O PLC 122 começa a tramitar anexado ao projeto de reforma do Código Penal, entregue à CCJ, após a aprovação do relatório do senador Pedro Taques (PR-MT) na comissão especial, na manhã desta terça-feira (17). O novo rito foi aprovado pelo plenário da Casa na última sessão de votação, por meio de um requerimento apresentado pelo senador Eduardo Lopes (PRB-RJ). O episodio foi lembrado por Paim, que voltou a criticar a justificativa apresentada pelos opositores do PLC 122 de que este estava prejudicado, uma vez que o texto de Taques pretende revogar a legislação que o 122 altera.

“Estou um pouco preocupado pela forma que estamos revogando uma série de leis importantíssimas, que foram conseguidas com sangue, suor e lagrima”, afirmou o senador, que anteriormente havia explicado, com base no regimento, que a aprovação de uma proposição em uma comissão não revoga leis em vigor. No Brasil, qualquer legislação para começar a valer precisa, além de ser passar pelas duas casas legislativas, ser sancionada ou promulgada.

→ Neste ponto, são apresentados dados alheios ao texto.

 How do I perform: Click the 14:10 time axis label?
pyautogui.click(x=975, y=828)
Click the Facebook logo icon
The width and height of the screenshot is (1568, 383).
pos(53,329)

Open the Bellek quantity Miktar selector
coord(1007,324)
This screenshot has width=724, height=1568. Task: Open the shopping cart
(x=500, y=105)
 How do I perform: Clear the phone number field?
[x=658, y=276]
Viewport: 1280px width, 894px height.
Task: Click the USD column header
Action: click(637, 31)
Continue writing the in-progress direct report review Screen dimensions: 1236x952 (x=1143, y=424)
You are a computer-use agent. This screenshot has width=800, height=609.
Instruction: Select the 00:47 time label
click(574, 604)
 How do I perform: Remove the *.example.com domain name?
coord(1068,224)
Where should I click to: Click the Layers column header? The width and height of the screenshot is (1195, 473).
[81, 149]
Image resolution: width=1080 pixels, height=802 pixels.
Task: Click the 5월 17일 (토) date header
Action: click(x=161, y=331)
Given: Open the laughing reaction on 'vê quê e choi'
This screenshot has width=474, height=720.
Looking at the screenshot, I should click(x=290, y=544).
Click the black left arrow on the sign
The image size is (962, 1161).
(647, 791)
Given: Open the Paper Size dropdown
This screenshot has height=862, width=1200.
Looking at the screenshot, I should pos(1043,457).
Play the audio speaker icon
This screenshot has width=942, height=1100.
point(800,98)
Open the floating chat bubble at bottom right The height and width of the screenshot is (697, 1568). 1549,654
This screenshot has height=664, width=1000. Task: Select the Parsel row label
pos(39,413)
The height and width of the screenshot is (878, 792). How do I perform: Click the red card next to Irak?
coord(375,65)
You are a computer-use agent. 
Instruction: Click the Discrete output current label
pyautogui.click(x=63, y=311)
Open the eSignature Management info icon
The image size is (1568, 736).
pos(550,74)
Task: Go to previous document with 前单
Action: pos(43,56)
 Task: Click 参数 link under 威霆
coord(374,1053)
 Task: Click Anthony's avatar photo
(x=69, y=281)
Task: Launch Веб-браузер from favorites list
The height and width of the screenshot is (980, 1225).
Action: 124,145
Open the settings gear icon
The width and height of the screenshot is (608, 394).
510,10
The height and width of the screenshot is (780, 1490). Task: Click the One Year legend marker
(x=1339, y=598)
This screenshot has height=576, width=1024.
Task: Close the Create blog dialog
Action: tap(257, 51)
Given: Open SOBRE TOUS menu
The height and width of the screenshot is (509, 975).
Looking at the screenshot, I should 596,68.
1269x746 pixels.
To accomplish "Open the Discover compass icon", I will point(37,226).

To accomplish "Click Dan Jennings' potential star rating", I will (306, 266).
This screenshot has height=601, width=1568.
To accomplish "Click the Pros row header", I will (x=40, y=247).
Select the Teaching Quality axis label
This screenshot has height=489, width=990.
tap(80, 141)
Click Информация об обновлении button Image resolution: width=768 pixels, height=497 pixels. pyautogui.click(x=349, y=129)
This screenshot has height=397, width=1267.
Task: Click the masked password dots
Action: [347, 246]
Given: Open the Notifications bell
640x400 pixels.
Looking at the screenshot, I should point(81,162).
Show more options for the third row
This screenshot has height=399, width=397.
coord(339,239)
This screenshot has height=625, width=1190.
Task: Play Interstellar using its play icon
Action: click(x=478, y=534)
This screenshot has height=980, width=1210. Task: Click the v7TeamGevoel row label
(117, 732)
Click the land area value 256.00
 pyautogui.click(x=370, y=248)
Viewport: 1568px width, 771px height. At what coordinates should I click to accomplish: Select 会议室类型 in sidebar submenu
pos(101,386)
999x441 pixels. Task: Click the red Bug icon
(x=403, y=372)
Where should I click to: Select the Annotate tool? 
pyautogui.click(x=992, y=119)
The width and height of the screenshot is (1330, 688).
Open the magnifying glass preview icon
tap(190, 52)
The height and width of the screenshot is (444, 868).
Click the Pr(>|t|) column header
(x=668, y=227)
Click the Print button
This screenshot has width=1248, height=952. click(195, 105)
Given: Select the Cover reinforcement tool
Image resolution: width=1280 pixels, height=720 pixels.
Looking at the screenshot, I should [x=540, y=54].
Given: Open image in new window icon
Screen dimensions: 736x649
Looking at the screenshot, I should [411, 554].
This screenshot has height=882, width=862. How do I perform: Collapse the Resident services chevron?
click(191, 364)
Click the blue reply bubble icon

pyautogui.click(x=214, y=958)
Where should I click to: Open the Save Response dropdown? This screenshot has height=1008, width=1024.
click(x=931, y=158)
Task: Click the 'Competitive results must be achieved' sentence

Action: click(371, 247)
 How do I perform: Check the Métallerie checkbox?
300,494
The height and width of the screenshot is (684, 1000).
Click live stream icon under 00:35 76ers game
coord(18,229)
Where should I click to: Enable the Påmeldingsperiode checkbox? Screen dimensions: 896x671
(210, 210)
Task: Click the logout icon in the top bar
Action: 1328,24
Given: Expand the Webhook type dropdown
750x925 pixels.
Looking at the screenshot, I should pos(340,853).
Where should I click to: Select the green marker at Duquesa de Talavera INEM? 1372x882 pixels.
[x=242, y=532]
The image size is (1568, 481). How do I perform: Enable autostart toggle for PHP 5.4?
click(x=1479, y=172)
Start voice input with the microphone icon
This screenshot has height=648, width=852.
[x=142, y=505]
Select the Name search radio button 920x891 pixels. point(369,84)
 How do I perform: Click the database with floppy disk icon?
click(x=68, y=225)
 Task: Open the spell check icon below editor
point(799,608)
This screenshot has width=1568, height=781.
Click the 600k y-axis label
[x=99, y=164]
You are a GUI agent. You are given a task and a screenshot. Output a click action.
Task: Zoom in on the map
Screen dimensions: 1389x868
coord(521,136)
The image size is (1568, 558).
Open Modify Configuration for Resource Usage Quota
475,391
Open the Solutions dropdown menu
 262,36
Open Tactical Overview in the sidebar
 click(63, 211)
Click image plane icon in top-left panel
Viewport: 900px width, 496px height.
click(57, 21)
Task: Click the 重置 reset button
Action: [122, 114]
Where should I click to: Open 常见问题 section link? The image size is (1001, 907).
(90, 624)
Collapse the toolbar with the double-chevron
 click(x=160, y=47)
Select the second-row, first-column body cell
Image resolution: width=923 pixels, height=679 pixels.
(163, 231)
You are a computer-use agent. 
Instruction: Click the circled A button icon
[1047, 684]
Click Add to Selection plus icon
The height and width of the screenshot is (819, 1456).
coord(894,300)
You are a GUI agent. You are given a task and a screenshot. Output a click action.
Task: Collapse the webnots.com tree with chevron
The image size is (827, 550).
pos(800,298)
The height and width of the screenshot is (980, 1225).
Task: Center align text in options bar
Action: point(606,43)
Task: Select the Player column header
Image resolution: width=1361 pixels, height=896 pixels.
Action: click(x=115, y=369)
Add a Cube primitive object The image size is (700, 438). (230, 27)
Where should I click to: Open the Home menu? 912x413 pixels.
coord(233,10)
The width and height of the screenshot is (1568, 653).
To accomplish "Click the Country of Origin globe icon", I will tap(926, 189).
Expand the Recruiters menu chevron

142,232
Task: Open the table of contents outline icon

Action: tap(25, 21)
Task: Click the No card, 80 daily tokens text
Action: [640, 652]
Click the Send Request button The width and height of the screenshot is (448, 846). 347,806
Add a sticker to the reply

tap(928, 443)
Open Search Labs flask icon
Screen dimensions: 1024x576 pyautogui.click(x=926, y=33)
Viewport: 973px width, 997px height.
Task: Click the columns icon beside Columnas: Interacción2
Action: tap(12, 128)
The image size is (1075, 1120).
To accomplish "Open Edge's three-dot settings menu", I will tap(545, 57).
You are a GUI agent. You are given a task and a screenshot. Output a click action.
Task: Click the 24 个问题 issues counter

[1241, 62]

Outra inverdade propagada pelos parlamentares que dizem representar os evangélicos foi rebatida por Ana Rita: a de que o PLC 122 atenta contra a liberdade religiosa. “Como uma religiosa, católica praticante, atuante na minha comunidade, já tendo sido assessora das pastorais sociais, me oriento profundamente pela minha fé na minha prática legislativa. E não consigo enxergar uma prática cristã que não esteja sintonizada aos direitos humanos de todas as pessoas, e não de uma parcela da sociedade. Senso de justiça, resistência a todo tipo de discriminação e profunda solidariedade com o próximo, devem ser marcas indissociáveis de qualquer religioso”, observou.

A fala de Ana Rita encontra-se em perfeita sintonia com nota divulgada pelo Conselho Nacional de Igrejas Cristãs do Brasil (Conic). “A violência é contrária ao Evangelho, portanto, todo o discurso, inclusive religioso, que legitima ou justifica estas formas de violência está em contradição com a Boa Nova”, diz o texto. “Urge uma Lei que contribua para minimizar as consequências do preconceito homofóbico e transfóbico. A aprovação do PLC 122/06 pode significar um passo concreto nesta direção.”

Diálogo aberto

Os petistas ainda destacaram que já procuraram o relator do Código Penal para iniciar o diálogo e o processo de costura das duas matérias. Uma reunião será realizada na tarde desta quarta, com representantes do movimento LGBT. “Existem enormes possibilidades da gente colocar a redação aprimorada do trabalho desta comissão, no Código Penal”, celebrou Paim.